DECIPHERING THE EVANGO-SPEAK….I’m putting all of my religion commentary about Obama’s speech in one post so that readers who don’t like this stuff can just skip over it instead of complaining incessently. I’ve heard from a lot of you who appreciate knowing what those code phrases are, so we’re going to continue this little feature as long as I feel like it.

“We worship an awesome God” The moment that phrase came out of Obama’s mouth, a praise song I sang at countless Baptist services and camps in my childhood immediately went through my head. “Our God is an awesome God…He reigns from heaven above…with wisdom, power and love…our God is an awsome God.” Given the popularity of the song in evangelical churches, I can guarantee that millions of other viewers had the same reaction. Brilliant use of a phrase, along the lines of Bush’s “wonder working power” in the 2003 State of the Union address.

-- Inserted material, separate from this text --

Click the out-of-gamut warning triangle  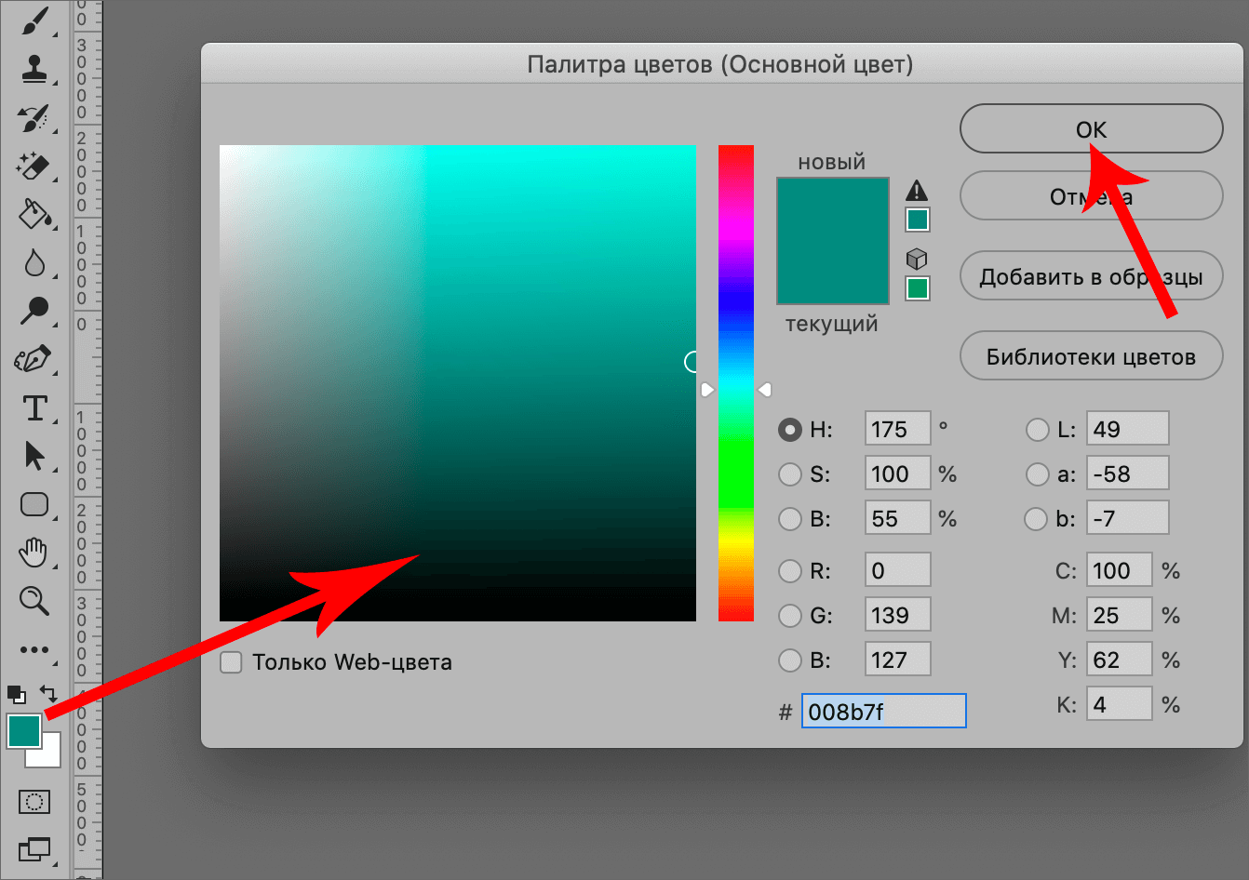point(917,191)
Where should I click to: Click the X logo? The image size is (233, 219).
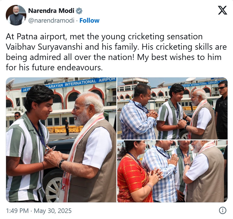pyautogui.click(x=222, y=10)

“I am my brother’s keeper It got somewhat lost in the ovation following Obama’s reference to civil liberties, but the line “It’s that fundamental belief — I am my brother’s keeper, I am my sisters’ keeper — that makes this country work,” was an allusion to the story in Genesis in which Cain asks God, “Am I my brother’s keeper?”

“Belief in things not seen” It’s a measure of how good Obama is that he could give us a riff on hope without conjuring up memories of Clinton’s “a place called Hope”. At the end of an excellent section about the politics of optimism, Obama had a stirring line about “the hope of a skinny kid with a funny name who believes that America has a place for him, too” that had the audience soaring along with him. And then he moved directly into a larger political point by way of a Biblical allusion. “In the end, that is God?s greatest gift to us, the bedrock of this nation; the belief in things not seen; the belief that there are better days ahead.” The reference to “belief in things not seen” comes from Hebrews 11:1, a classic rumination on the meaning of faith: “Now faith is the substance of things hoped for, the evidence of things not seen.”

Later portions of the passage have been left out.